Extract provided:

________________________

# Mullet snatching



## FishWalton (Jul 22, 2010)

Finally snatched enough mullet to smoke and make a nice bowl of Boggy Bayou Mullet Dip. Fished Alaqua Creek this morning from 6:45 to1 11:45.....
Creek water was stained brown a little. A little overcast and a little breeze made for a few good hours of decent fishing before it started getting hot. Monday and Tuesday bait fish and reds were in the creek, but today they were gone. One boat got a 17 inch red and that was it all morning. Nothing but a turtle, a few croakers, and six mullet for us.Naturally we missed the good days!!!


----------



## Geezer (Mar 30, 2014)

Last I knew, no one was catching many at the Milton mullet hole. The mullet catching drought started there, after the flooding rains in the Spring of a couple of years ago. After that, 4 or 5 of the guys who kept them fed up, either died or became disabled & I think that is the problem. Someone suggested that the commercial fishermen are to blame, but I have heard that there are a lot of mullet around the area, but they just aren't going into the brackish water to feed like they used to.

________________________

Problem: Carry on the forum thread about mullet snatching with the text that would follow its final sentence.

________________________

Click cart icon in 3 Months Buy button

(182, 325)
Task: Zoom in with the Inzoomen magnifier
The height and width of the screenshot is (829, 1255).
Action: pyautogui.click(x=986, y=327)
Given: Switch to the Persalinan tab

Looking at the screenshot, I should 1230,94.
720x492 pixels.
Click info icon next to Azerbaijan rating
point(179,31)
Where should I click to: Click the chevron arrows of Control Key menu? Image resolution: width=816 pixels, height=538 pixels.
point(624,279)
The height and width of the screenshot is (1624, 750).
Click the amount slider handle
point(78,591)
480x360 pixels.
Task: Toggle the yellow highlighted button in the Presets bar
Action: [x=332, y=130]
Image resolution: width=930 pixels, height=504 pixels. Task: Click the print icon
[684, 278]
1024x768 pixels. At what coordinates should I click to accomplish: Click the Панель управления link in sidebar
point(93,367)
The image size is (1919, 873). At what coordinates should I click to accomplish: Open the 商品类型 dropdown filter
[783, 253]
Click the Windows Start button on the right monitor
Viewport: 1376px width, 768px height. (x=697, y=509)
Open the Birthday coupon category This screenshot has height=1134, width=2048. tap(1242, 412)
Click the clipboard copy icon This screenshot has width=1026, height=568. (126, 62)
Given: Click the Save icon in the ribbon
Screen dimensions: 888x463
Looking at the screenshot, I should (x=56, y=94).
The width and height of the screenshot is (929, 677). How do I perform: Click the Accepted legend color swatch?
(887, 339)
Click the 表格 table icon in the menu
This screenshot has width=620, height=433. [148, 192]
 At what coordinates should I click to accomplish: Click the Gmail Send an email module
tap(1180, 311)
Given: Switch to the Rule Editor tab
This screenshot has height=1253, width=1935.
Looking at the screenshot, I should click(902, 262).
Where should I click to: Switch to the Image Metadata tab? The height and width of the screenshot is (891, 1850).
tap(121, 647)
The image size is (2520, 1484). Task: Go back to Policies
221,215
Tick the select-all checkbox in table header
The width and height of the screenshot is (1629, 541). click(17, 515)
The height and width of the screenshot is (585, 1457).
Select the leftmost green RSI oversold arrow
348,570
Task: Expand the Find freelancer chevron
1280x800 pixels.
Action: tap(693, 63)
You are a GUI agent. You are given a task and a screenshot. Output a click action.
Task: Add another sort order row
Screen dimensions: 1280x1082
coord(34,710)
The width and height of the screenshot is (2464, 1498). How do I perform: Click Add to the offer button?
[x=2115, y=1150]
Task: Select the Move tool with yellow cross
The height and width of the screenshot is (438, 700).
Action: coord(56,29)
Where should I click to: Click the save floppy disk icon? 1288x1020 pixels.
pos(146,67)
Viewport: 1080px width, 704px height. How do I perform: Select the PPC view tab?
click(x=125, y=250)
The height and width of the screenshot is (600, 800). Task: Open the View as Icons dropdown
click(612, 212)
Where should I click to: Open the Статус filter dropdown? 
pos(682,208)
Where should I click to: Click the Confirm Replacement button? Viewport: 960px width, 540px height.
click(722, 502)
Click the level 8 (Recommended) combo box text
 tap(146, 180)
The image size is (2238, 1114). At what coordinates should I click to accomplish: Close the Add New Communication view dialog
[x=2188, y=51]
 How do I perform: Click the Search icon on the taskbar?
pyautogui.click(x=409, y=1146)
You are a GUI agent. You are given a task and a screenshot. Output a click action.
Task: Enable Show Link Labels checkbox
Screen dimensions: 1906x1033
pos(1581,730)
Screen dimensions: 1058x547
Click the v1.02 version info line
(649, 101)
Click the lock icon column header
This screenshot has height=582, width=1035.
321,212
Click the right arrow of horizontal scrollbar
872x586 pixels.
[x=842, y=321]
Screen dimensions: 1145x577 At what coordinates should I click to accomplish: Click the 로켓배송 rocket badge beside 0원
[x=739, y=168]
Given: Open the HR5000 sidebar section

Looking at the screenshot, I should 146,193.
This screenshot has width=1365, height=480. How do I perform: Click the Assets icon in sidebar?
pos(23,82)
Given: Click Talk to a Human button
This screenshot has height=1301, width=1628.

________________________

Exercise response:
----------



## olegator (Dec 6, 2014)

yum...smoked mullet...thanks for the report.


----------



## billyb (Aug 22, 2012)

I just got my motor out of the shop so I haven't been fishing in a few weeks. No mullet reports so I am giving catfishing a try this weekend.


----------



## jetajockey (Jun 6, 2011)

Saw a lot of mullet near jims earlier in the week during the early morning.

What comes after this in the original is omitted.